Raiz ainda é analógica

Cresci no interior da Bahia, em um município da região metropolitana de Salvador chamado Catu, o nome faz referência à luta e à resistência indígena, mas isso eu só fui descobrir já adulta. A cidade mesmo é conhecida por geograficamente ser estratégica para implantação de empresas de petróleo, nada relacionado à arte. Quando reflito sobre minha trajetória, entendo de um jeito até romantizado e clichê que a fotografia, que foi a porta que me levou para direção de filmes, estava ali se apresentando para mim como um fôlego de vida.

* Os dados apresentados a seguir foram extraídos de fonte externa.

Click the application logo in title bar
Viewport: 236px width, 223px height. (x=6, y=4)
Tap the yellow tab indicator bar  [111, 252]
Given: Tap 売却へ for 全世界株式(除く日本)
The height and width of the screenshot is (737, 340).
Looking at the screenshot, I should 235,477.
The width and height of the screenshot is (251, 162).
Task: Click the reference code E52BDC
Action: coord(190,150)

Aos 10 anos descobri que sou filha adotiva, e sinto que naquele momento algo na minha comunicação foi travada, não tão logo, achei um tesouro guardado na gaveta da minha mãe, uma yashica mg-2, e foi aí que um mundo de possibilidades se abriu diante dos meus olhos. A fotografia analógica foi meu gênesis, eu aprendi a falar, escutar, ter paciência com o mundo ao meu redor. Aprecio a fotografia digital, mas não com o mesmo entusiasmo que venero a analógica. Existe algo lento no processo que eu entendo como o tempo necessário que uma fotografia precisa ter para só então poder saltar nos nossos olhos. Beira o mágico, é um respeito com o tempo das coisas, eu diria.

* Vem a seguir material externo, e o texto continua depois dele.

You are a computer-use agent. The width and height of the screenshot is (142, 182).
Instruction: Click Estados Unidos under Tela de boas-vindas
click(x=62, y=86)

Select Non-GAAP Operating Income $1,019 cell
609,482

Volta e meia eu tento resgatar aquela menina do interior que fui, dos olhos que pescam encantamento, e de alguma forma tento traçar esse caminho de um olhar livre. Em uma dessas, esbarrei em uma preciosidade com a qual estou profundamente imersa e conectada no momento, o álbum ‘Caju’, de Liniker, tem algo de fílmico e analógico no desenrolar da narrativa e progressão do álbum, as músicas têm textura, grão, cor e atmosfera, me parece aquele sentimento de alinhamento de universo que sentimos quando chegamos na exposição correta de uma foto preto e branca que foi feita com a pose número 36 do filme analógico.

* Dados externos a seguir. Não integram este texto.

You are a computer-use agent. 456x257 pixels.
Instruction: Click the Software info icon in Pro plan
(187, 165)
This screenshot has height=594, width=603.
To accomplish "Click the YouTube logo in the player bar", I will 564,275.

Além da música, tenho uma dedicação quase religiosa de assistir a um filme na Mubi por semana. Por indicação de uma amiga, assisti ‘Às vezes quero sumir’, de Rachel Lambert. É um filme com uma premissa simples: o dia a dia, as poucas novidades que acontecem na vida da personagem, que, em momentos de devaneio, pensa em desaparecer. As imagens que povoam sua mente são apresentadas ao público quase como uma fotografia, um frame estático que nos transporta para aquela sensação. Isso me fez lembrar de um trecho do livro ‘Sobre fotografia’, de Susan Sontag, que diz: “todas as fotos são memento mori. Tirar uma foto é participar da mortalidade, da vulnerabilidade e da mutabilidade de outra pessoa. Precisamente por cortar uma fatia desse momento e congelá-la, toda foto testemunha a dissolução implacável do tempo”.

Acredito que seja por isso que, sempre que estou no início de uma produção, penso em uma única imagem que poderia descrever esse filme, mesmo que de forma subjetiva ou semiótica, e a partir dela a ideia cresce. Esse é um exercício que faço e sinto que tem conexão com essa eu menina do interior, que tateia e sente as imagens antes de colocá-las à disposição e interpretação do público. Elas precisam, antes, me tocar e fazer sentido para mim.

Acredito que a inspiração é uma linha invisível que se encontra no meio da rotina, do banal, do corriqueiro. Diante de tantos estímulos que temos hoje, é preciso manter os sentidos livres para receber o que a vida nos reserva. E quando nada chega, não significa que está vazio, mas sim que esses sentidos precisam de um tempo para se renovar.

A fotografia analógica sempre foi um artefato caro e, por não ter recursos financeiros quando comecei, aprendi muito com a escassez, o reaproveitamento e o experimento. Para mim, a fase de experimentação é a mais preciosa. É nela que nos moldamos, pois é durante o processo que a inspiração ganha movimento, ritmo e potência para crescer com embasamento e essência, e, assim, inspirar o público.